◆ EXERCISE PROMPT:
Copy out every line of the records below word for word, leaving out the pictures.

-- -- --

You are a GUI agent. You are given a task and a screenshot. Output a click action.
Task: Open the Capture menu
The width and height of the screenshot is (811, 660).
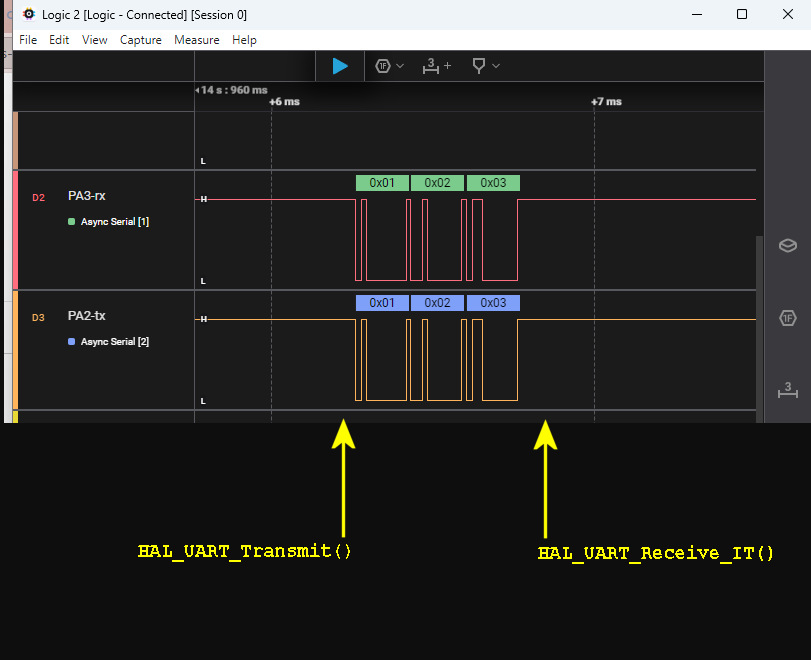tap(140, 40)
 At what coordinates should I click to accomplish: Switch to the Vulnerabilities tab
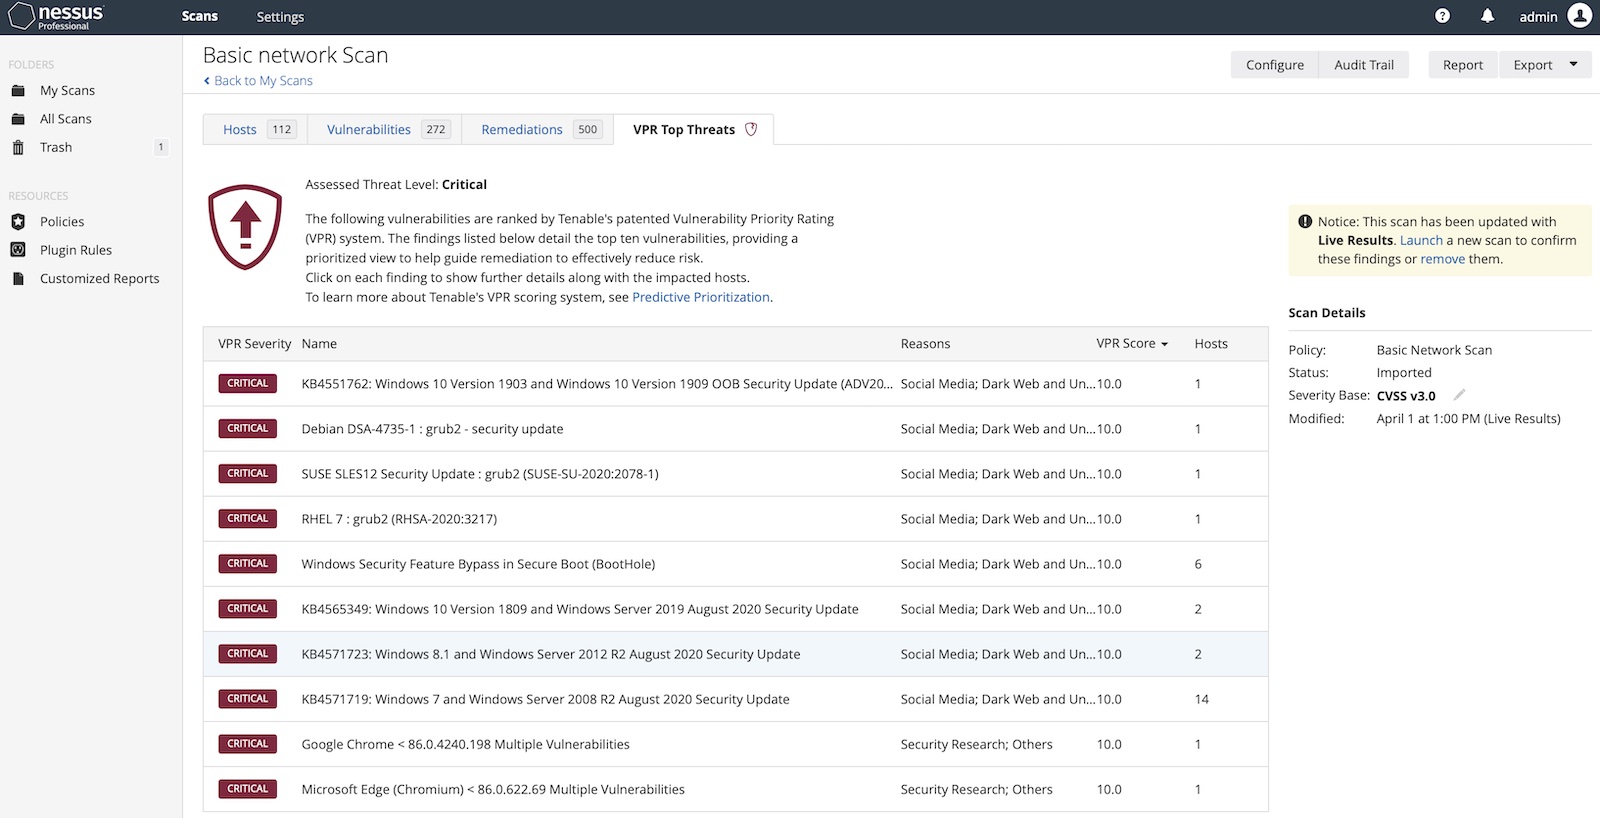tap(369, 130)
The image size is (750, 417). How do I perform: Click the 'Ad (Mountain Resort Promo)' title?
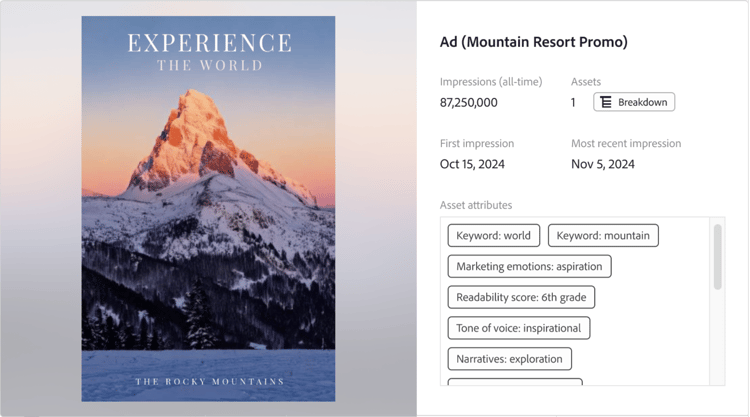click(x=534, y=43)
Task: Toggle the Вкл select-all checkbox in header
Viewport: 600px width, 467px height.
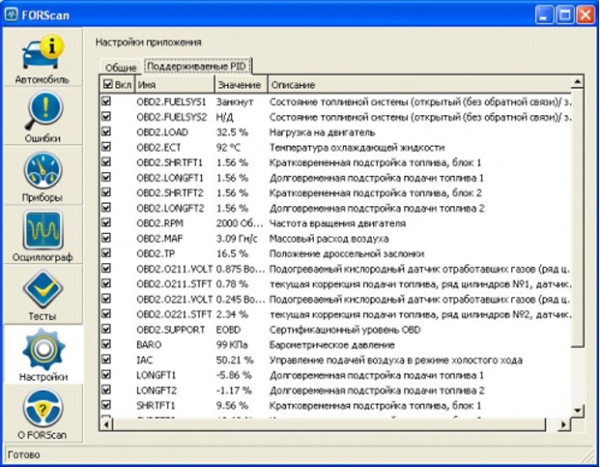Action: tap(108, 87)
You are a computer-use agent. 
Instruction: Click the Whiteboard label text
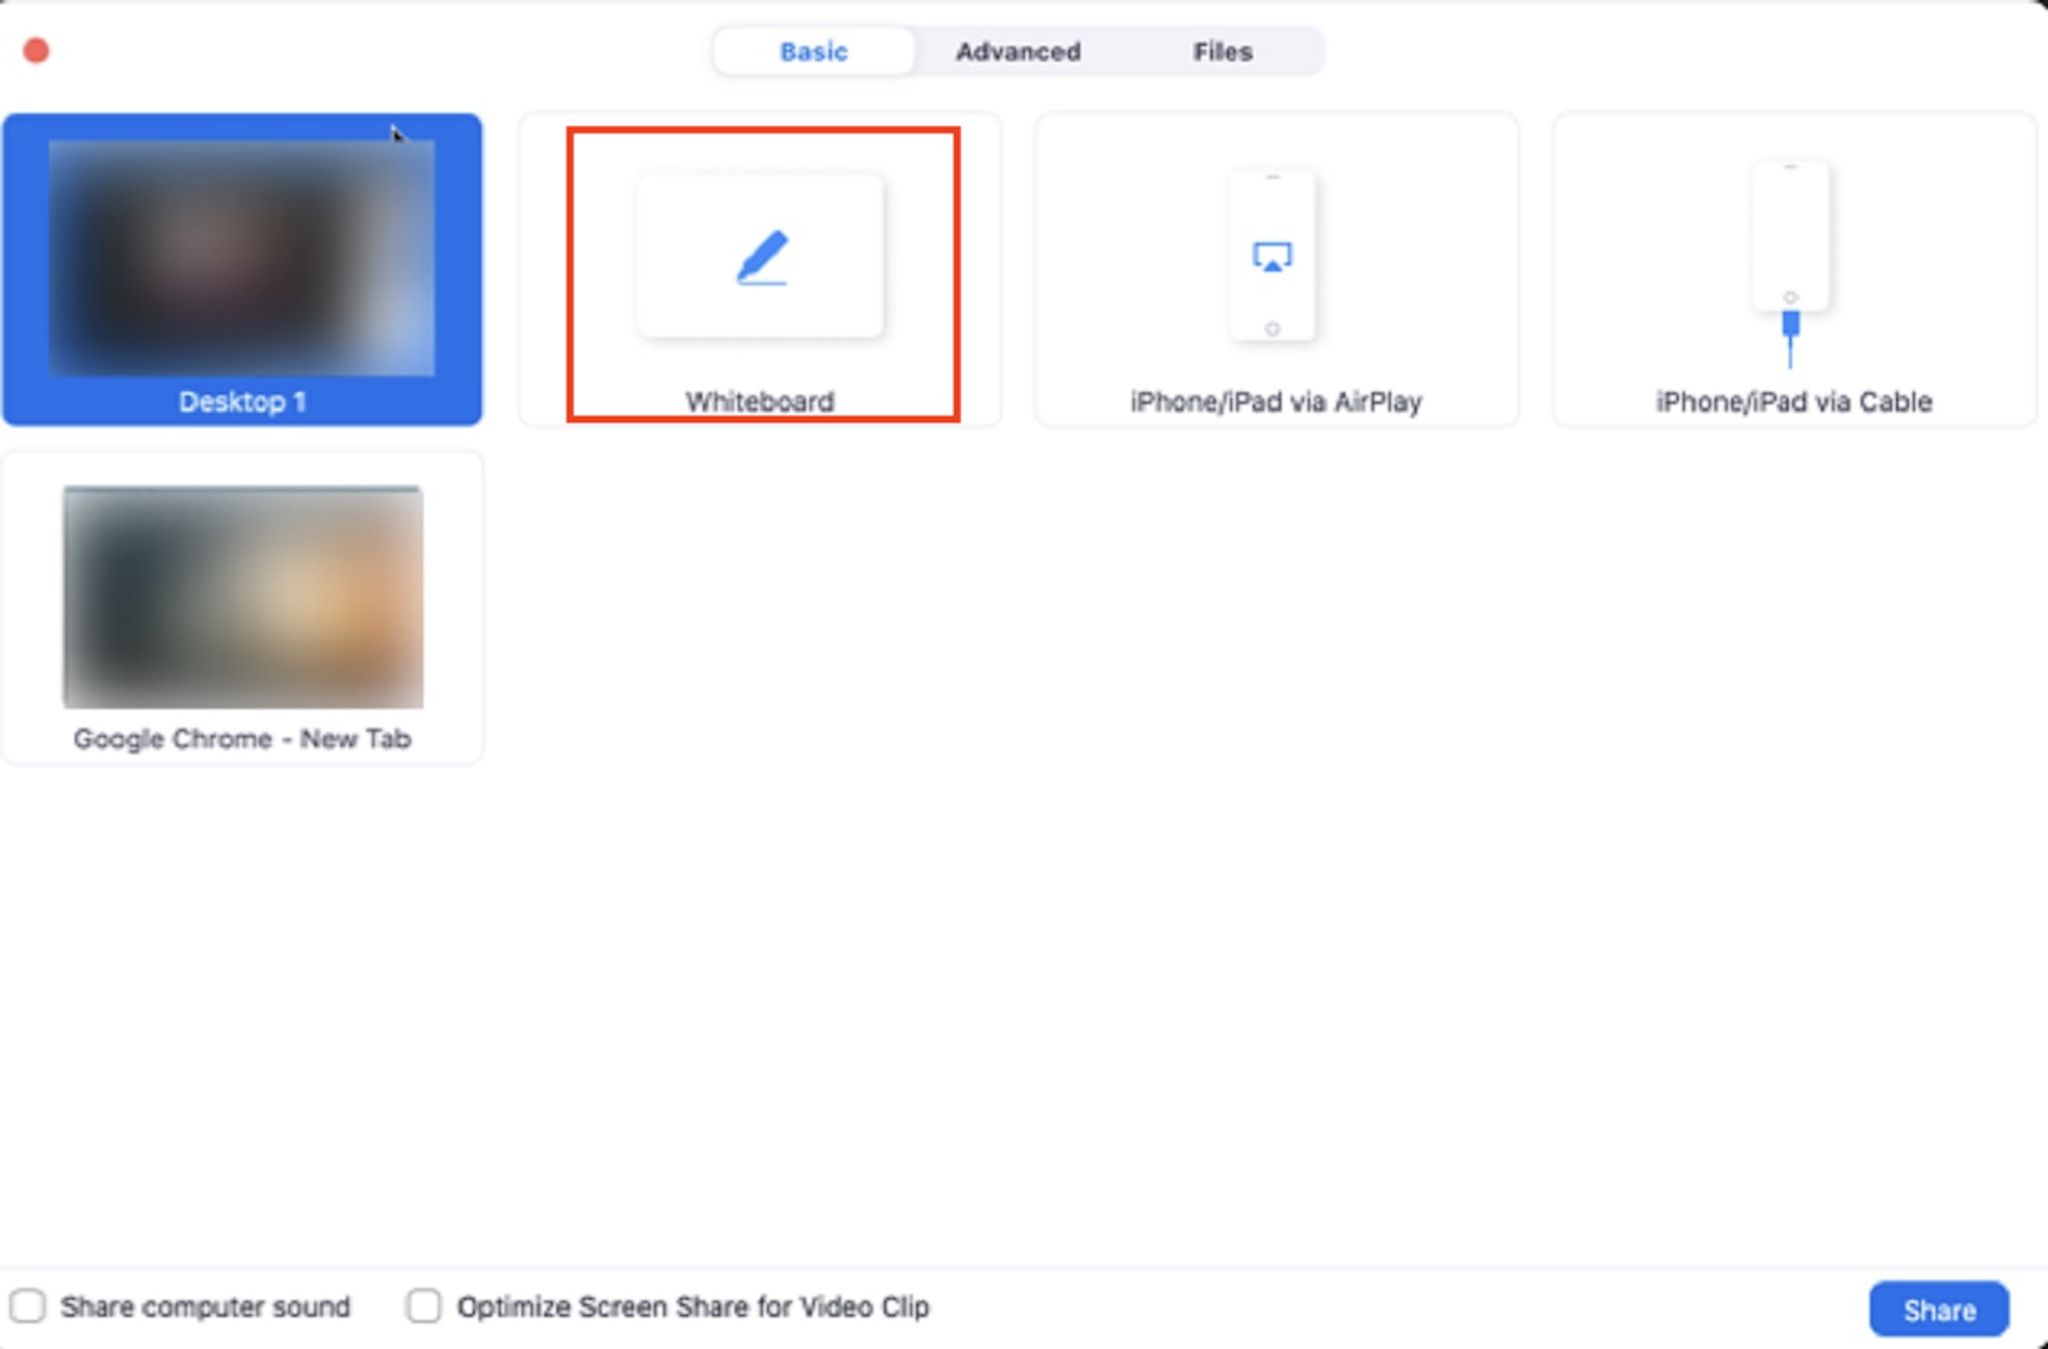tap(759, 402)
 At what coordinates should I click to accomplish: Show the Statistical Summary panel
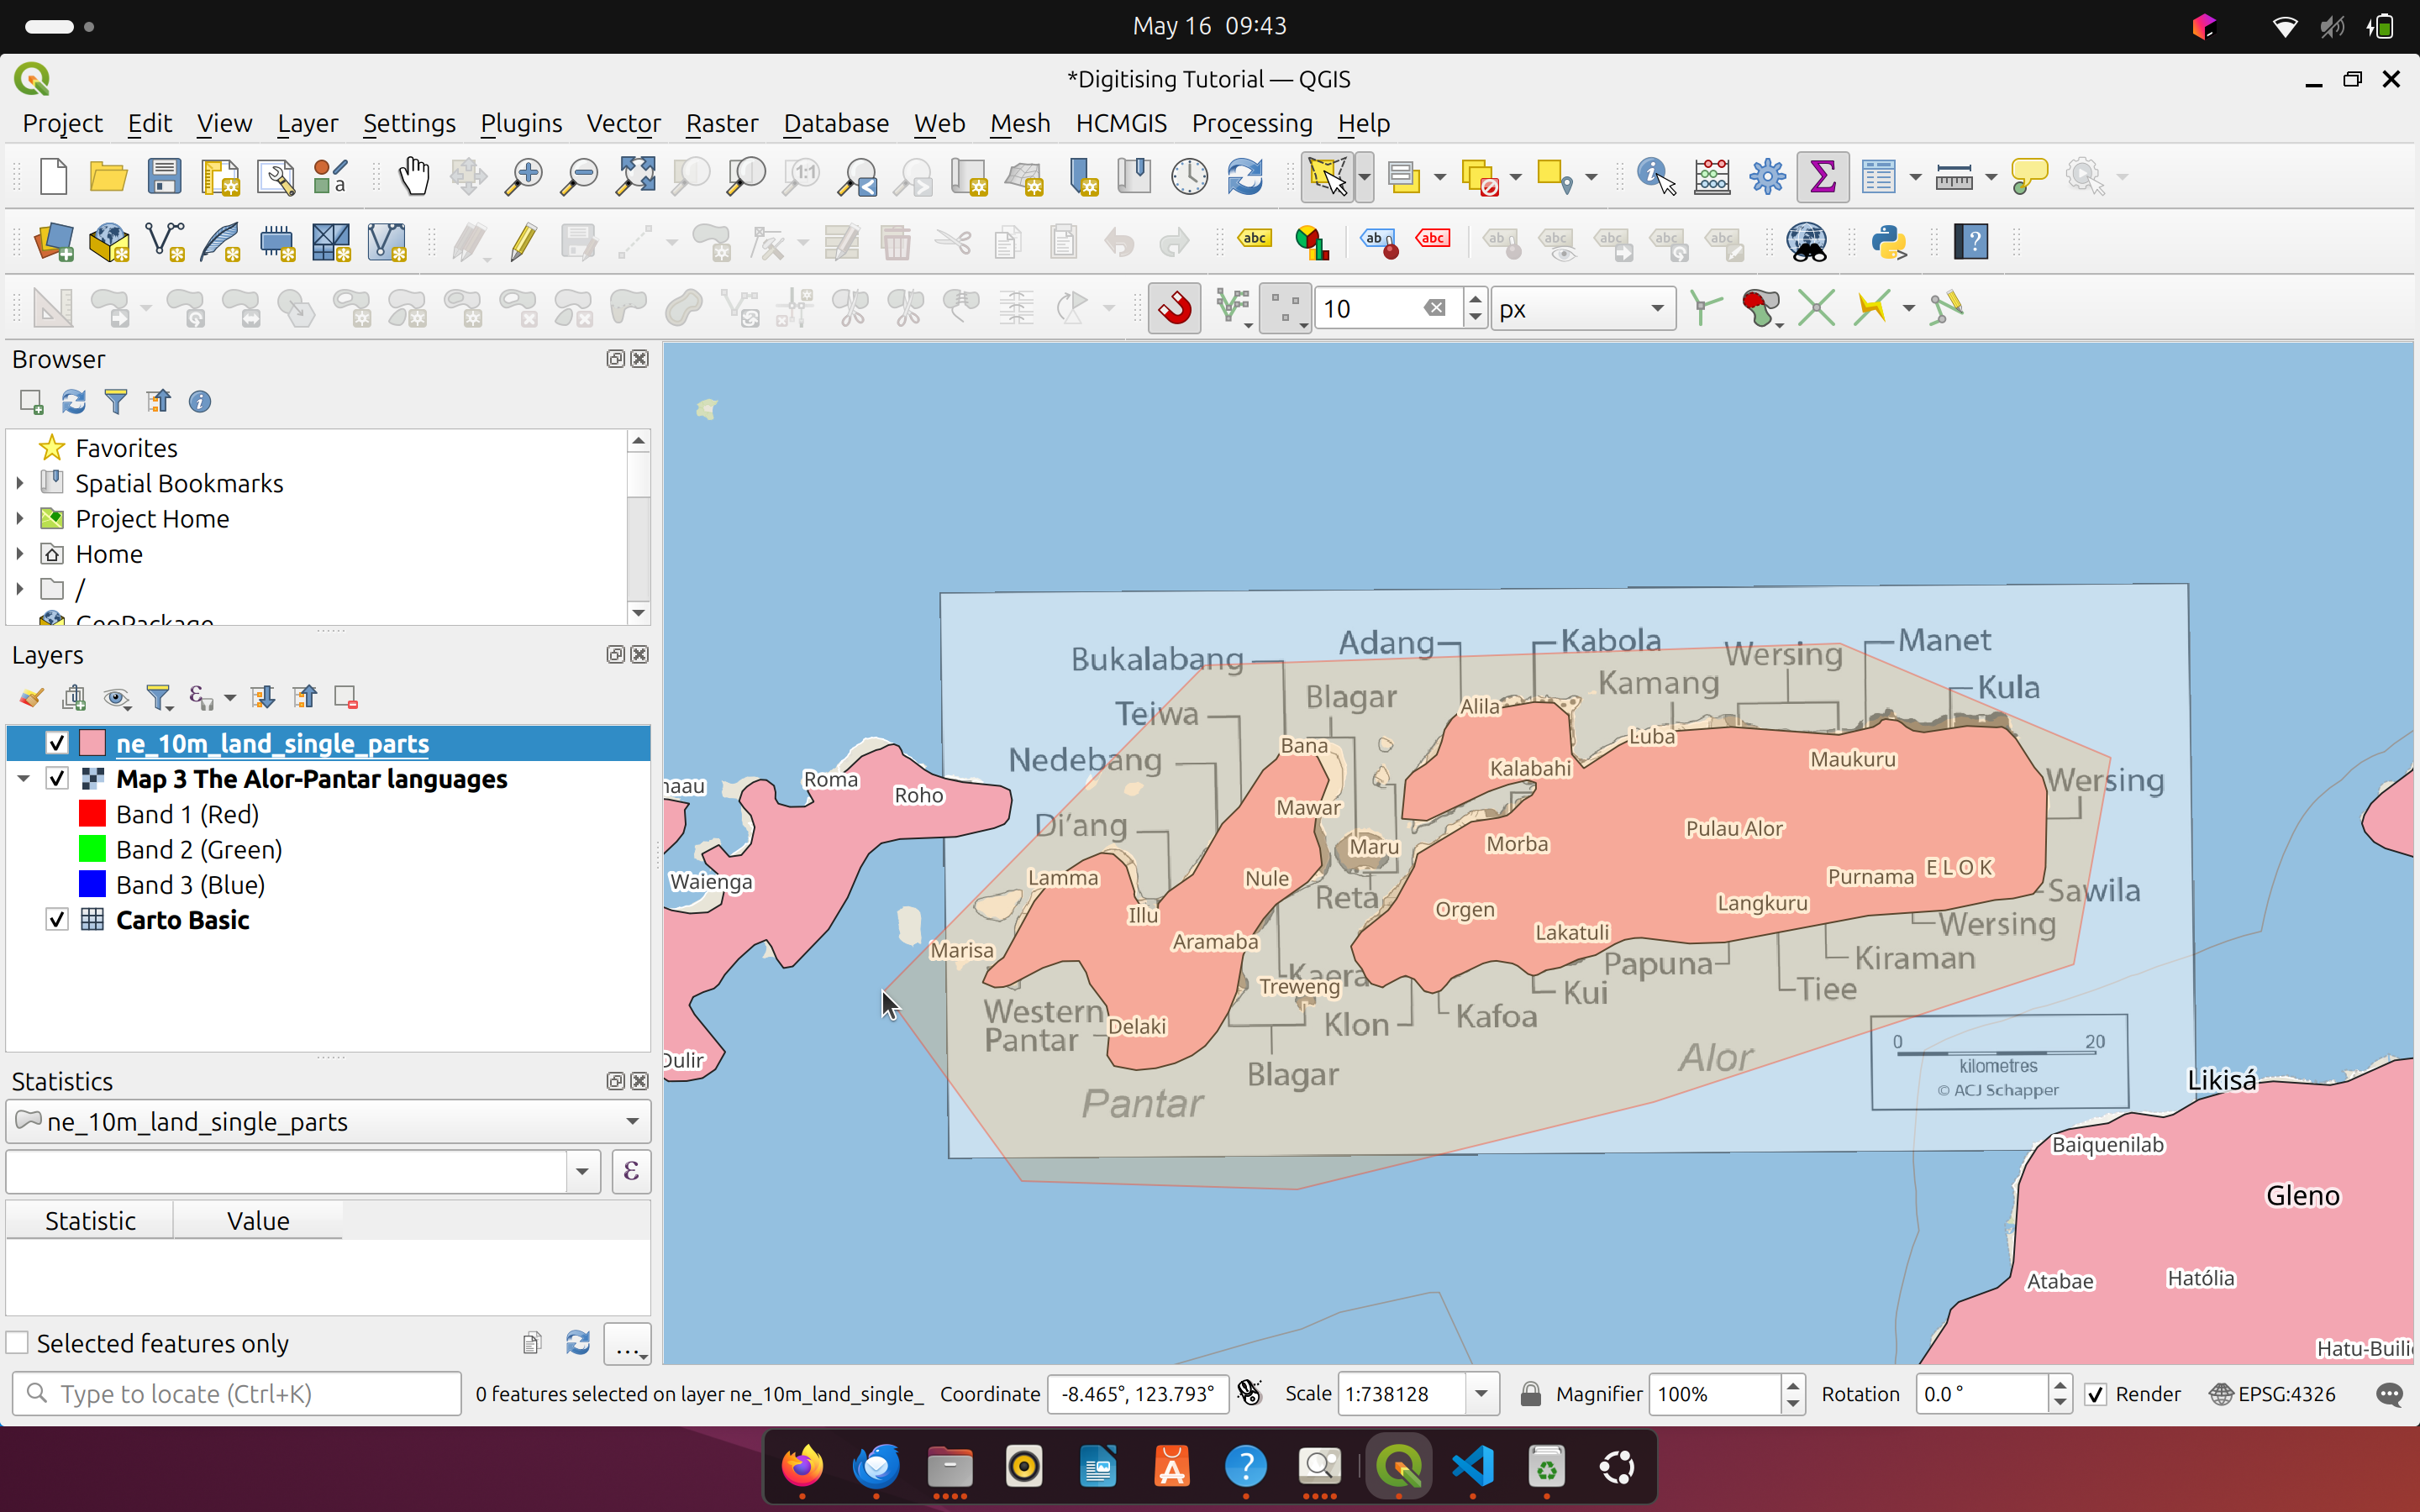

-- -- --

◆ TASK SOLUTION:
You are a GUI agent. You are given a task and a screenshot. Output a click action.
Task: Open the Capture menu
The width and height of the screenshot is (811, 660).
tap(140, 40)
 At what coordinates should I click to accomplish: Switch to the Vulnerabilities tab
tap(369, 130)
The image size is (750, 417). How do I perform: Click the 'Ad (Mountain Resort Promo)' title?
click(x=534, y=43)
Task: Toggle the Вкл select-all checkbox in header
Viewport: 600px width, 467px height.
Action: tap(108, 87)
You are a computer-use agent. 
Instruction: Click the Whiteboard label text
tap(759, 402)
 At what coordinates should I click to accomplish: Show the Statistical Summary panel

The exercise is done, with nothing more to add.